Целомудрие
Шрифт:
— Это надо устраивать после экзаменов на свободе, — сказал Павлику Умитбаев. — Дни жаркие, едва успеешь вызубрить по программе да пообедать, как надо и спать.
В этом, конечно, была известная доля резона: экзамены действительно поглощали все время; а кроме того, лично у Павла отнимали досуг и дела по новоявленному дому — хозяйские дела.
— Вот оно что, брат: домовладельцем делаешься! — упрекнул Павлика Пришляков. — Хозяйская тина засасывает, эге?
Павел смиренно вздохнул. Может быть, Нелюдим и был прав: действительно засасывала «хозяйская тина» — ведь не на кого было хоть часть обязанностей сложить: не заставишь же слабосильную маму колоть дрова для дома или гвозди из стен вытаскивать.
А с гвоздями хлопот было в особенности много.
Не прекословила мама. То, что сын делал, молчаливо одобряла она, чем бы ни тешился он.
Хотелось стучать — пусть постучит, полазит, побегает: довольно было ему чужого и казенного, довольно было замкнутого, пусть теперь на вешнем солнце погорит.
И выставлял Павлик рамы, и перетирал стекла, и стучал, стучал с утра до вечера, заколачивая гвозди.
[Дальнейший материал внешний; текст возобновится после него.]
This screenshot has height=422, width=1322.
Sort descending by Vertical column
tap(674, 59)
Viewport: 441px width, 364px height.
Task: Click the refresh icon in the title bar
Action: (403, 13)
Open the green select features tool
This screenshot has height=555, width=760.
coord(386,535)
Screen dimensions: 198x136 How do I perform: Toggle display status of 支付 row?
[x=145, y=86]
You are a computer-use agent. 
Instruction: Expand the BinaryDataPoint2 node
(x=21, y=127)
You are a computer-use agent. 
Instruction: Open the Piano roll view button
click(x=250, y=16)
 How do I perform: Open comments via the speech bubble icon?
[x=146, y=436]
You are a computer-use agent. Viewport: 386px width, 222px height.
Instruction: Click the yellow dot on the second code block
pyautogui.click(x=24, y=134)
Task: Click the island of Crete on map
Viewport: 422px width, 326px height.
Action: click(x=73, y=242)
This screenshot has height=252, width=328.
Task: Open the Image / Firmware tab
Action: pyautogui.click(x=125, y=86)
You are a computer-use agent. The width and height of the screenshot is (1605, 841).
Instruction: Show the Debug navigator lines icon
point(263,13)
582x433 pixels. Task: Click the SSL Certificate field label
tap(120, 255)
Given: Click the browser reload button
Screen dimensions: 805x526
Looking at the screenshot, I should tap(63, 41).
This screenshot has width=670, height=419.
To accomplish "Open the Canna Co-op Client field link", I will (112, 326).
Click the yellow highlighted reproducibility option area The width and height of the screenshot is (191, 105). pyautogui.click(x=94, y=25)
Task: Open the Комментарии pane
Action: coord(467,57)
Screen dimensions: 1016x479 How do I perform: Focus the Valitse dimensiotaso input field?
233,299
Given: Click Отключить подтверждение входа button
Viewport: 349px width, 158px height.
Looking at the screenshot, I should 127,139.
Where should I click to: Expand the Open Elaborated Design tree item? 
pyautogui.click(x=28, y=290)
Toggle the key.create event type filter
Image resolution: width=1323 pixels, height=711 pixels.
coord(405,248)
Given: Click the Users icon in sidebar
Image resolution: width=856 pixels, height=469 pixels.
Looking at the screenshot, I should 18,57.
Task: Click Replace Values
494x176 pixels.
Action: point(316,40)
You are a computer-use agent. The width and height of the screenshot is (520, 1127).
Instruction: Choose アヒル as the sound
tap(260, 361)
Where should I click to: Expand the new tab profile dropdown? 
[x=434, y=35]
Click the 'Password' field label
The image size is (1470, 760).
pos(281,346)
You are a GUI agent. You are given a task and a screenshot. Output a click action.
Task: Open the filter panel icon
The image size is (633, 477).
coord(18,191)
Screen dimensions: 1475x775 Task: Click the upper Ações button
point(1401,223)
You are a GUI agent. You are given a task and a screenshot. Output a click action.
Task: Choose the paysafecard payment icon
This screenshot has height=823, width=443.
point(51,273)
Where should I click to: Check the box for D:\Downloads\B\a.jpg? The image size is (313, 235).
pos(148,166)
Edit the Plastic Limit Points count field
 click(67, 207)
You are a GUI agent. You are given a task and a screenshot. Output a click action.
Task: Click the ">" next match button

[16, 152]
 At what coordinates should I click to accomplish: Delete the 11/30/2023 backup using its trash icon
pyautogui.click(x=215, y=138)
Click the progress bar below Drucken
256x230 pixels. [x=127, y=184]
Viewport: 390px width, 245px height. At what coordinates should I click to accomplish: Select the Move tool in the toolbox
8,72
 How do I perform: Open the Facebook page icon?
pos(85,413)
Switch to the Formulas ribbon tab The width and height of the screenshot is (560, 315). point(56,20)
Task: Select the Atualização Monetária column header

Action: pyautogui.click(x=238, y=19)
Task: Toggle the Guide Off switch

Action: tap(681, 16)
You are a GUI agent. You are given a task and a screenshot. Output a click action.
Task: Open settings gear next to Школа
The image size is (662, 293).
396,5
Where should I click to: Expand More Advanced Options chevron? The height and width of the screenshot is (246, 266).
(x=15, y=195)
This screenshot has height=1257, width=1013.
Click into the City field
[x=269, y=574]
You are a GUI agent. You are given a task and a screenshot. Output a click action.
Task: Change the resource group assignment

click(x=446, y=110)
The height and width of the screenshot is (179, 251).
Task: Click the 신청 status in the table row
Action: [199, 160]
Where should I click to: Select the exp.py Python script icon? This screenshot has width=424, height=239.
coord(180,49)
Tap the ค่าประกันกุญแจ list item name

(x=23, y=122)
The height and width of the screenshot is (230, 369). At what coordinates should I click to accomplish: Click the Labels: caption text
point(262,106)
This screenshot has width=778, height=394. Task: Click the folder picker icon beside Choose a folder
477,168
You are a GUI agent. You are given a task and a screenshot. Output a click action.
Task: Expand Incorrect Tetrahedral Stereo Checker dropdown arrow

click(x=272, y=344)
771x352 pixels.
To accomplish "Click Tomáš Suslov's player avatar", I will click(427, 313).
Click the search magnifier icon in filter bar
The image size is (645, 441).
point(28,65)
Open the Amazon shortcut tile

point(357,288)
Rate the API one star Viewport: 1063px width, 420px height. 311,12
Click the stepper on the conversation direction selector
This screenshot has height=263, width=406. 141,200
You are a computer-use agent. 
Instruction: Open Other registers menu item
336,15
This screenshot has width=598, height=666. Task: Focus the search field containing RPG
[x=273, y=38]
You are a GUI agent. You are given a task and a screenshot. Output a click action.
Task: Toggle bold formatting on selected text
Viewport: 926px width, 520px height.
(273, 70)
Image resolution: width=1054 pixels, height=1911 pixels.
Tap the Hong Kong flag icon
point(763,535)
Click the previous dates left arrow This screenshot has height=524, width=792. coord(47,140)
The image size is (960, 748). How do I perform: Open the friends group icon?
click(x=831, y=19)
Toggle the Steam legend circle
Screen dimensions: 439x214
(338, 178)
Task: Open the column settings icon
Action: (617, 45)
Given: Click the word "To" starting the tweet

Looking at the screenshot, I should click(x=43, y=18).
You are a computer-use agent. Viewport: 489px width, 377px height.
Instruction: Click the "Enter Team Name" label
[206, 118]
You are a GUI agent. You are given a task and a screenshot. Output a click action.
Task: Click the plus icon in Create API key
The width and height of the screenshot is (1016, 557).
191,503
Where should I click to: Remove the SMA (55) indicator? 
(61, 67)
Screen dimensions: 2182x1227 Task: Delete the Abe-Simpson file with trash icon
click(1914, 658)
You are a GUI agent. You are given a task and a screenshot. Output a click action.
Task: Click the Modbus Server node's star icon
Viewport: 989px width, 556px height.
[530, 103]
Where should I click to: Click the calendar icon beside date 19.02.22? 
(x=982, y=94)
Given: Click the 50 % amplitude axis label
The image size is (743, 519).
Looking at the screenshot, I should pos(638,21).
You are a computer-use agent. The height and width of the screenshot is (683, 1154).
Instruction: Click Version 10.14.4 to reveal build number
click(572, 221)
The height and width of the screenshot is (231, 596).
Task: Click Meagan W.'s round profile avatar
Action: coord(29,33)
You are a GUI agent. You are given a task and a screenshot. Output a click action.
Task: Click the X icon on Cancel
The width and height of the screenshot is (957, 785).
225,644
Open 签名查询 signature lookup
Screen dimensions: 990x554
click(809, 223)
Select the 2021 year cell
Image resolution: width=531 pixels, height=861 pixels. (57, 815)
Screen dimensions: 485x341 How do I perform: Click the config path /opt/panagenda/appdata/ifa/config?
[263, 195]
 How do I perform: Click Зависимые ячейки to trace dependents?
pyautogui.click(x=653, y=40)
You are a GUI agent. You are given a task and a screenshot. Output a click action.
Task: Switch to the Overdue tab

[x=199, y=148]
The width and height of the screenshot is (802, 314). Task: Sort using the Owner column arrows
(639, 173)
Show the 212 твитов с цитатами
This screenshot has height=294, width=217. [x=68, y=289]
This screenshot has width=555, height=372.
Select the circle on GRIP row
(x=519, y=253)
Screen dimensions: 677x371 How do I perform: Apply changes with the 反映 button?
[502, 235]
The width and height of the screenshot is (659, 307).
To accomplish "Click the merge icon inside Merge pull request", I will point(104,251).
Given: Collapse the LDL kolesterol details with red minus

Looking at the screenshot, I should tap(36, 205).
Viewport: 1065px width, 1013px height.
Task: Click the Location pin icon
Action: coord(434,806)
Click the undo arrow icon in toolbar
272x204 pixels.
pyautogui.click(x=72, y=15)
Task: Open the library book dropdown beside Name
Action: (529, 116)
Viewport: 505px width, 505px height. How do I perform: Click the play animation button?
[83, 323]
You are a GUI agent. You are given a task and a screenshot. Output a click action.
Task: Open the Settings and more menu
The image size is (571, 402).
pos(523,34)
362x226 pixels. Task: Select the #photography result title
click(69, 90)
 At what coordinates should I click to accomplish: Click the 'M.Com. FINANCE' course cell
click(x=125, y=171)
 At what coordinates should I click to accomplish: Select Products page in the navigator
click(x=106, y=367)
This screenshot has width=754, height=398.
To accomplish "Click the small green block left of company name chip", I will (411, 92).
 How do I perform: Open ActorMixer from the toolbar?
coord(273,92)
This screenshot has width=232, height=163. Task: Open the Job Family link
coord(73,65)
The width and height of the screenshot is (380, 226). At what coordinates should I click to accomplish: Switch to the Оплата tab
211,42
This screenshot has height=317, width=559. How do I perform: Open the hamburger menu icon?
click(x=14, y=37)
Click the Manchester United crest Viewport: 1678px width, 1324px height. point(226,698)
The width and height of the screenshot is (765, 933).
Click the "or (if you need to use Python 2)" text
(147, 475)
Дощечку прибил на парадной двери, им самим выпиленную лобзиком, и на дощечке было написано: «Павел Александрович Ленев, ученик VII класса», — а подле дощечки точно золотая блистала пуговка звонка. Как гость придет звонить, сейчас же прочитает: «Павел Александрович, из VII класса», — да вот, здравствуйте, совсем не кой-как!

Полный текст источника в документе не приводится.